I had a PET/CT scan done yesterday. I will watch my phone for the next few days (starting Monday; scan was on a Friday...a long time ago I swore never to do that, but it didn't even cross my mind this time). The doctor will be willing to give Tamoxifen more time if the cancer is still contained in the bones. Something is going on, based on the rise in the tumor markers over past six months or so, so the scan results will be interesting. Yes, I have a disc, and they look pretty much the same as the last one. But no, I don't know how to read them, so it's really just an addition to my collection rather than a piece of useful info.

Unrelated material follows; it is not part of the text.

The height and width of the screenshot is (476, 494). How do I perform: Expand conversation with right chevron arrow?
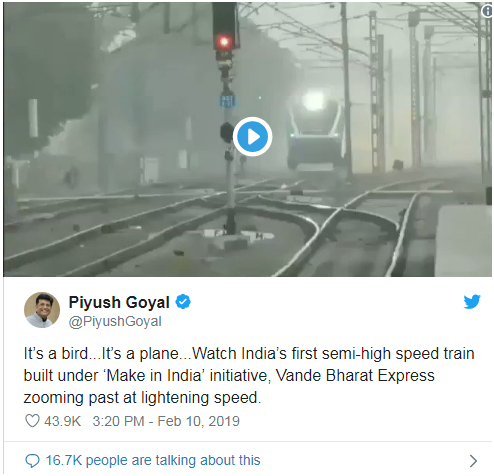click(473, 461)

A big issue for me right now is loneliness. I face all these issues ultimately alone. I have no partner to help deal with insurance and bills and decisions. I talked to a fellow stage IV patient at the doctor's office about an insurance issue going on right now, and she wasn't even entirely aware of it...implying that her husband dealt with all that.

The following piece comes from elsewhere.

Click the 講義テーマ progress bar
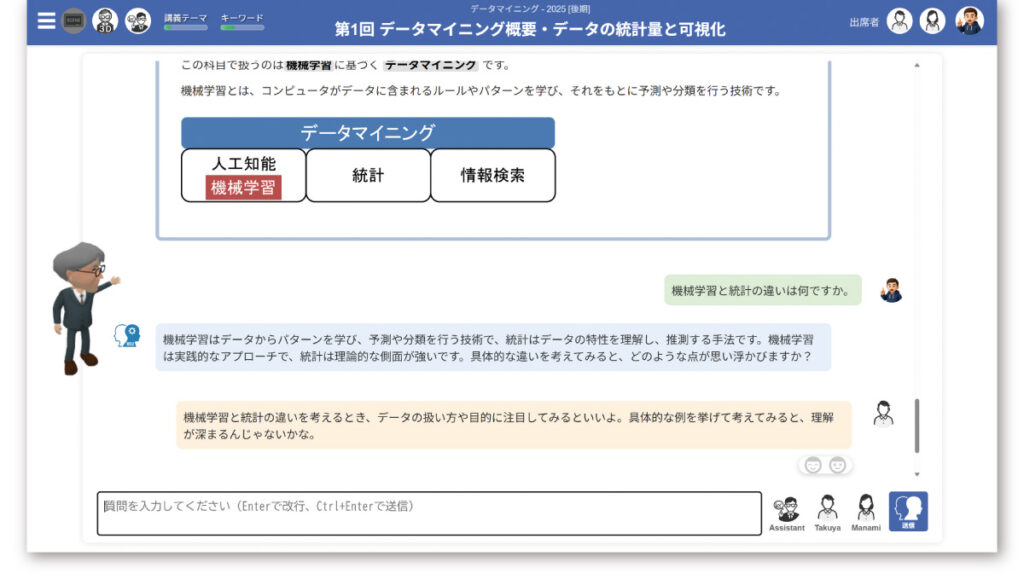This screenshot has width=1024, height=574. pos(186,27)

(The insurance issue: Banner Health has dropped my doctor's office from its contract. In short, they are dropping all community practices to force anyone on a Banner plan to use the oncologists at MDAndersen at Banner Gateway. Should have seen that writing on the wall. I am now faced with getting a continuation of care processed after the 18th and before my next appointment, or changing my Primary Care Physician to get off the Banner network. I want off the Banner network. I don't want to change PCPs.)

Loneliness. I feel the future and ultimate cancer crap sneaking up on me and I know that even though I have family near (sisters and mom) and my son, I am ultimately in this alone. I'm in charge of everything. Today I went on a day trip up north for an anniversary party for an aunt and uncle. My sister drove, and another sister, my mom and I rode with her. It was so nice for that portion of today to feel like I had turned everything over to someone else. I just had to be along for the ride. I really wish that in my LIFE I could, at this point, just be along for the ride.

My son does so much for me. I've realized how much I depend on him just being with me, as Sunday comes around again, and I realize he's not going to church with me, as he has started attending the Single Adult congregation. Good for him. Really hard on me. Hard for me to go without him.

While loneliness if my big depression issue right now, my son's future is my biggest worry issue. Thank goodness he is not a small child with a mother facing this, and my heart breaks for those who have small children in this situation. But I don't think I will be around long enough for him to graduate from college and get on with his life. If I died tomorrow, he would not be ready to be on his own. He has never had a job. He's struggling through college. I worry about affording his medication (for ADD) that will allow him to get through college. If I died tomorrow, or in a year, would his father step up, and take him in, and make sure he has what he needs to finish college? I don't trust in that. I really REALLY feel I need to be around for him to finish college and  follow his dream  to go and teach English in Japan. Maybe that means I am going to have to suffer through chemo side effects long enough for him to finish school. Getting him graduated is going to be  Herculean. I see it being iffier if I am not in the picture.

Sometimes in the middle of nothing I just burst into tears over this.

Hour to hour is my battle with this depression and anxiety.